Ce texte trouve son origine dans un mémoire de recherche intitulé « Résilience alimentaire et sécurité nationale ». Il s’agit d’une enquête menée au sein des milieux de la défense, de l’agriculture, de la sécurité et de l’alimentation, dont l’auteur analyse un impensé : la France est-elle préparée à une pénurie alimentaire ?
Ainsi, cette proposition de résolution souligne « l’importante vulnérabilité de notre Nation en cas d’événements de force majeure » et évoque un « risque systémique majeur ». J’estime qu’elle décrit un risque dont la probabilité n’est pas démontrée.
En cas de catastrophes naturelles, la chaîne d’approvisionnement est déjà prise en compte dans le cadre des plans Orsec, qui s’appuient sur la préparation commune de tous les acteurs publics et privés. L’ensemble est coordonné par le préfet.
Le plan Orsec permet de faire face à tous types de situations d’urgence, de protéger les populations, l’environnement et les biens. Il est mis à jour par l’actualisation des bases de données réalisée par chacune des personnes publiques et privées, conformément à l’article R. 741-6 du code de la sécurité intérieure.

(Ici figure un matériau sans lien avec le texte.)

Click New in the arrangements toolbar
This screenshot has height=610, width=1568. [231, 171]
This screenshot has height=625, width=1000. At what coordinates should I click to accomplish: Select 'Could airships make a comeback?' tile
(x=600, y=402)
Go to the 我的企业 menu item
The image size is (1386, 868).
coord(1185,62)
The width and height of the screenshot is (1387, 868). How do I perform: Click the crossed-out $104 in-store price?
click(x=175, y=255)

En outre, cette proposition de résolution dénonce « la logique de marché qui ignore la sécurisation du foncier agricole nourricier ». Est-ce à dire qu’il faudrait envisager la collectivisation des terres agricoles afin de protéger les populations ? (M. Joël Labbé s’exclame.) Cela a déjà existé à l’époque de Staline, sans empêcher d’ailleurs des famines…
La question du foncier agricole est complexe et mérite mieux que des postures idéologiques éloignées du quotidien des agriculteurs. Les outils de protection et de régulation du foncier agricole sont élaborés aux fins de préserver les exploitations agricoles dans le respect du droit de propriété.

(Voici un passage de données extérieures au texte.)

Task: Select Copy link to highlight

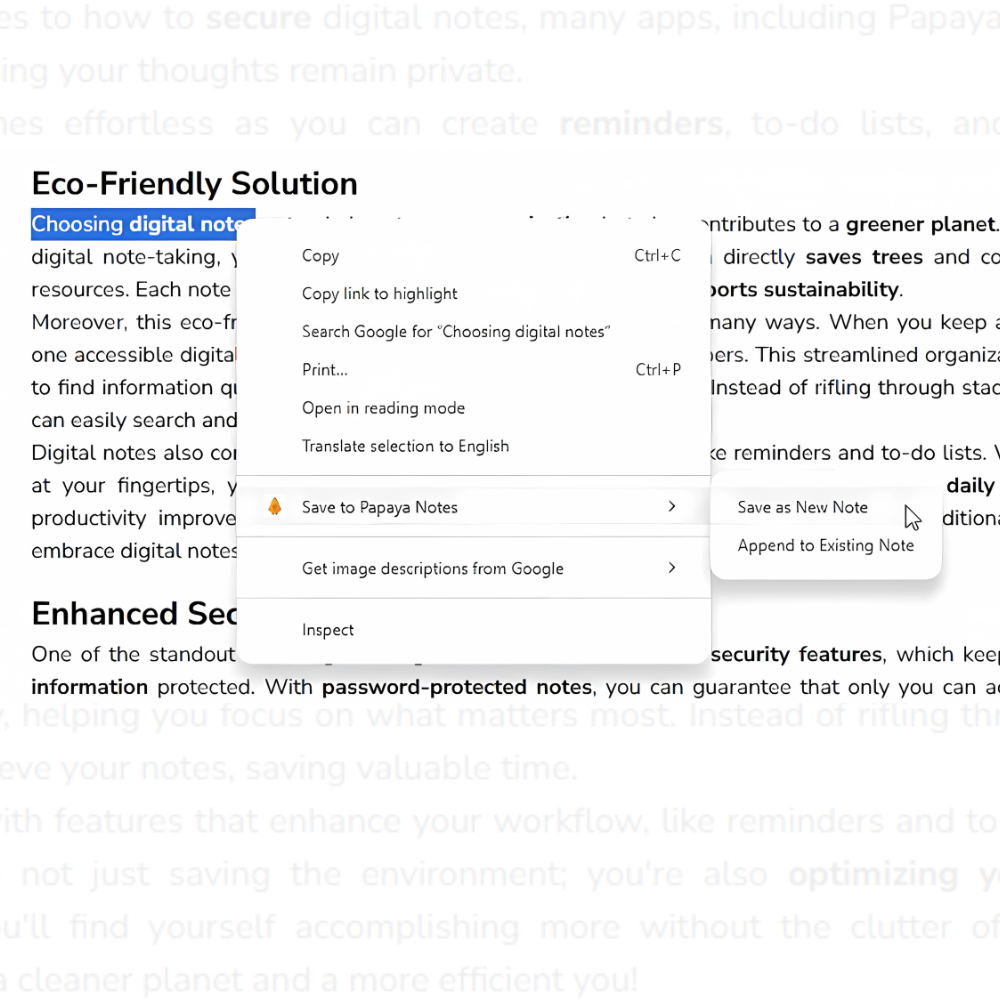Action: [x=379, y=294]
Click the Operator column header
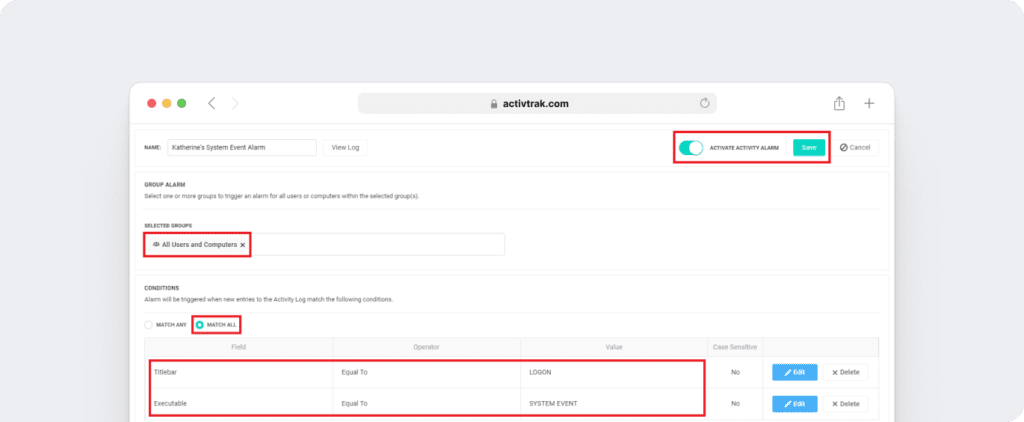The image size is (1024, 422). tap(427, 347)
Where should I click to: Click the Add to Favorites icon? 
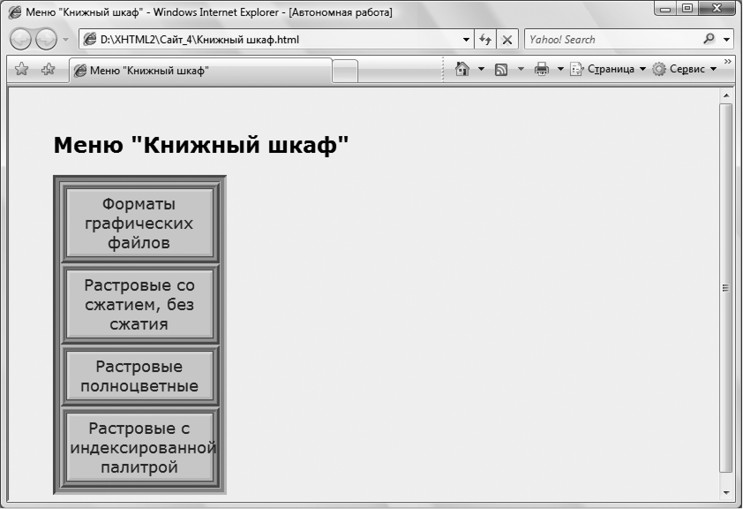pos(47,70)
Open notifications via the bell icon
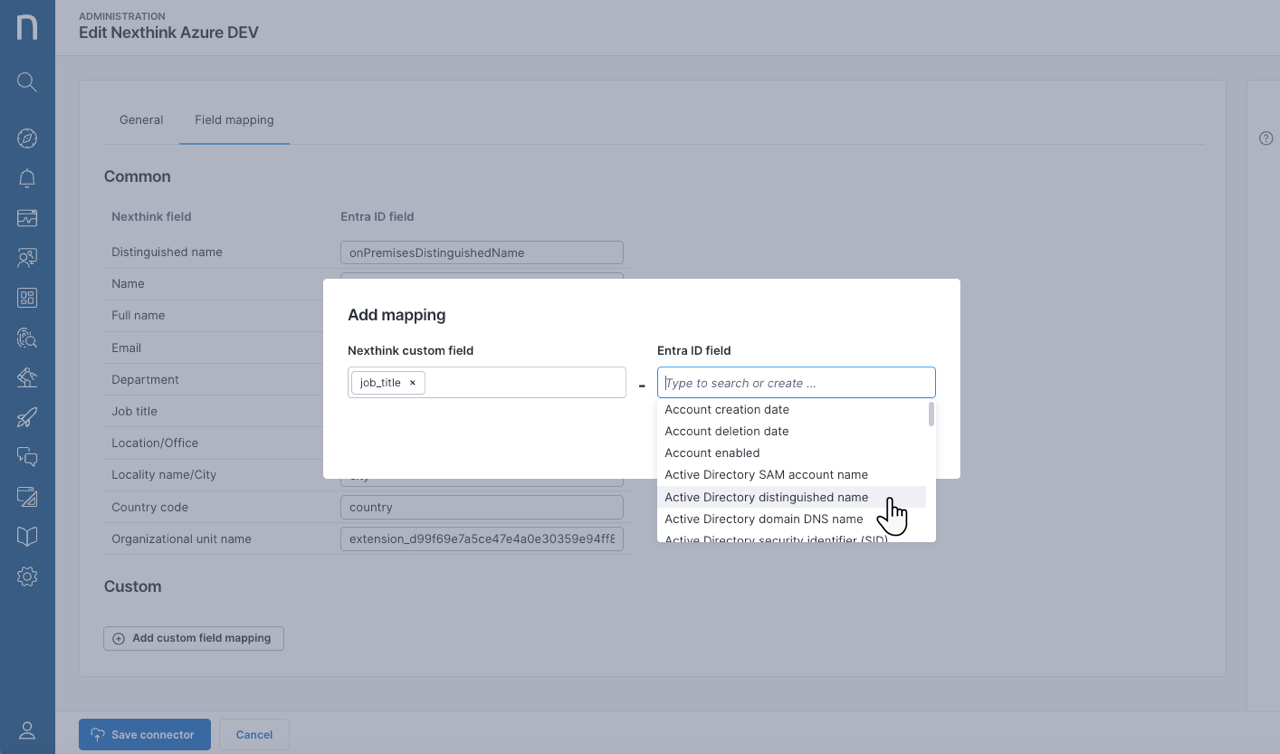The image size is (1280, 754). point(27,178)
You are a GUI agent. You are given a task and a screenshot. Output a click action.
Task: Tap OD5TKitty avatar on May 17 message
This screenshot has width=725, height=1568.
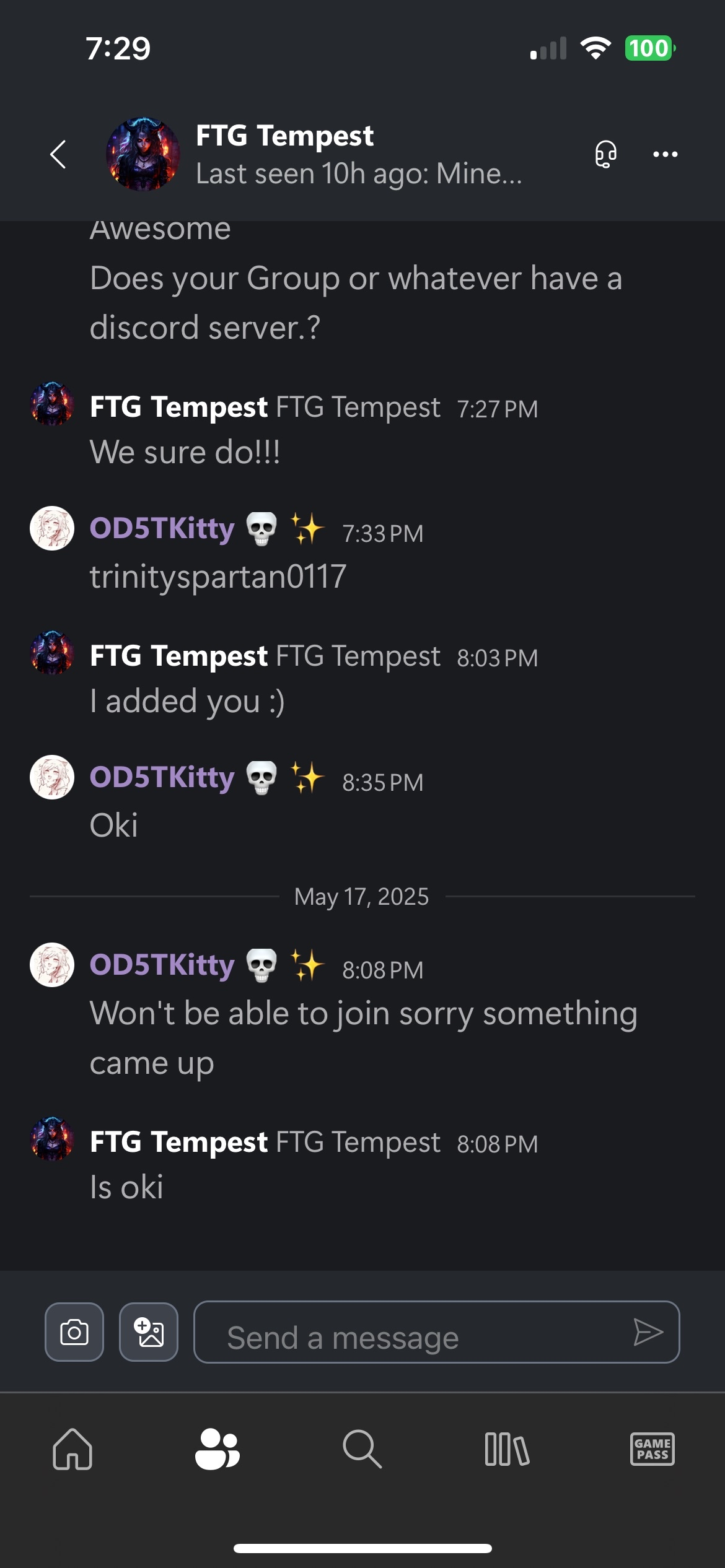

Les auteurs de la proposition de résolution affirment ensuite que « le foncier agricole n’est pas sécurisé par un corpus législatif qui protège nos terres nourricières de l’accaparement par des puissances étrangères ». Je rappelle que la loi du 20 mars 2017 relative à la lutte contre l’accaparement des terres et au développement du biocontrôle a instauré un dispositif législatif tendant à renforcer la transparence des acquisitions du foncier agricole par les sociétés, en les obligeant à s’appuyer sur une société dédiée au portage du foncier pour toute nouvelle acquisition ou tout apport de foncier. La transparence de ces opérations est ainsi assurée.
Pour construire des solutions qui répondent aux besoins des agriculteurs en matière de foncier agricole, il est préférable d’être à l’écoute des agriculteurs sans les stigmatiser. L’évolution du foncier agricole doit se construire avec les agriculteurs, et non contre eux.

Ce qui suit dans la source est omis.